> _Extrait_
= = = = =

La jeune entreprise Entent transforme la chaleur fatale en électricité
Découvrez comment Entent utilise sa technologie Pulse pour convertir la chaleur fatale en électricité, une avancée prometteuse pour l'industrie.

Chaque degré perdu dans les processus industriels pèse sur la facture énergétique et sur le bilan carbone. Une jeune pousse française propose d’en faire une ressource. Avec sa technologie Pulse, Entent promet de convertir des gisements de chaleur fatale à basse température en électricité de proximité, un segment encore peu exploité mais riche d’opportunités économiques pour l’industrie et les territoires.
Un gisement sous-exploité, des gains économiques concrets pour les sites industriels
La chaleur fatale, issue d’opérations comme la cuisson, la pasteurisation, le séchage ou le refroidissement, représente un réservoir d’énergie largement ignoré. En France, le gisement annuel est évalué à 109,5 TWh, avec une fraction importante disponible entre 60 et 150 °C, des niveaux de température jusqu’ici difficiles à valoriser de façon rentable.
À l’échelle européenne, environ la moitié des rejets thermiques se situeraient sous 100 °C, une plage réputée complexe, tant pour la réutilisation directe que pour l’export via réseau. C’est précisément dans ce couloir de températures que se niche le potentiel économique d’une conversion électricité, à condition d’enfiabiliser la performance et de contenir les coûts d’intégration.

= = = = =

> _Travail demandé_
(1) D'après le texte sur la chaleur fatale, pourquoi la plage des rejets thermiques situés sous 100 °C est-elle réputée complexe ? Répondez en une à trois phrases.
(2) Reprenez, s'il vous plaît, la rédaction du texte sur la chaleur fatale à partir de sa dernière phrase.
Les lignes qui suivent constituent un ensemble indépendant du texte sur la chaleur fatale.

> _Données enregistrées_

= = = = =

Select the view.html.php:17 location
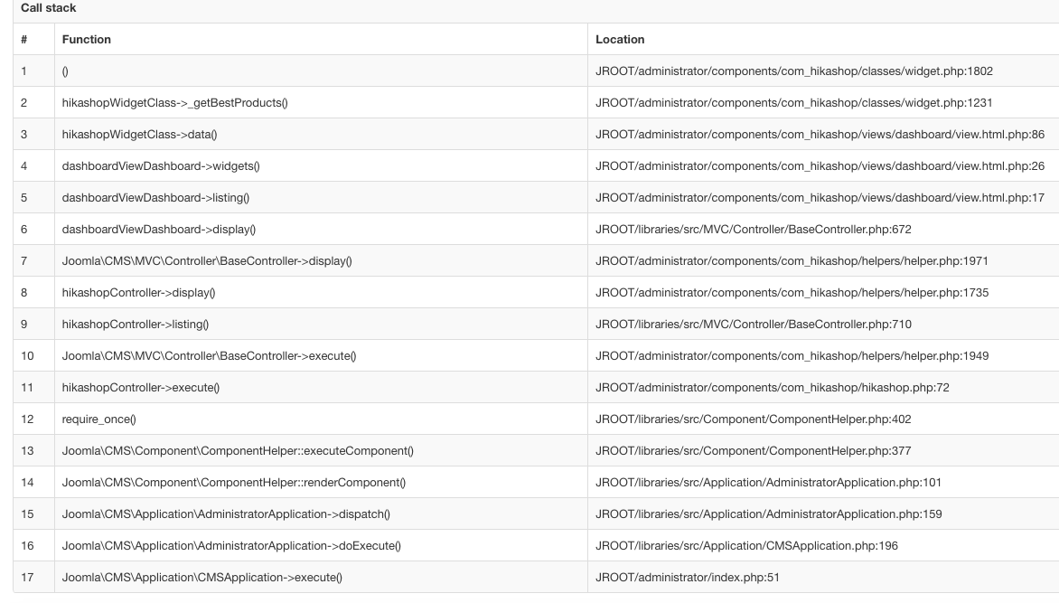[x=820, y=198]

= = = = =

> _Réponses_
(1) Cette plage est réputée complexe parce qu'à ces températures, les rejets thermiques se prêtent mal à la réutilisation directe comme à l'export via réseau.

(2)
Le besoin est massif. En France, la chaleur couvre près de 43 % de la consommation d’énergie de la nation, majoritairement encore alimentée par des combustibles fossiles. La montée des solutions renouvelables et de récupération progresse, avec une part de 29,6 % en 2023 pour la chaleur renouvelable et de récupération, dynamique appuyée par les dispositifs publics dédiés au financement des projets industriels.
Au-delà de l’argument carbone, le business case industriel se renforce. La récupération de chaleur réduit la dépendance aux prix volatils du gaz et de l’électricité, sécurise des coûts opératoires et offre un levier de décarbonation mesurable. Les directions financières et les responsables HSE y voient un double intérêt : réduction des émissions et maîtrise des charges.
Chiffres clés à retenir
Quelques ordres de grandeur structurants pour évaluer l’intérêt de la récupération de chaleur :
- 109,5 TWh de gisement annuel de chaleur fatale en France, dont une part significative entre 60 et 150 °C (estimation ADEME).
- Part de la chaleur renouvelable et de récupération portée à 29,6 % en 2023 dans la consommation de chaleur.
- Plus de 1 350 nouvelles installations aidées et 3,6 TWh/an de production additionnelle sur le territoire dans le dernier bilan du Fonds Chaleur (bilan 2024 du Fonds Chaleur).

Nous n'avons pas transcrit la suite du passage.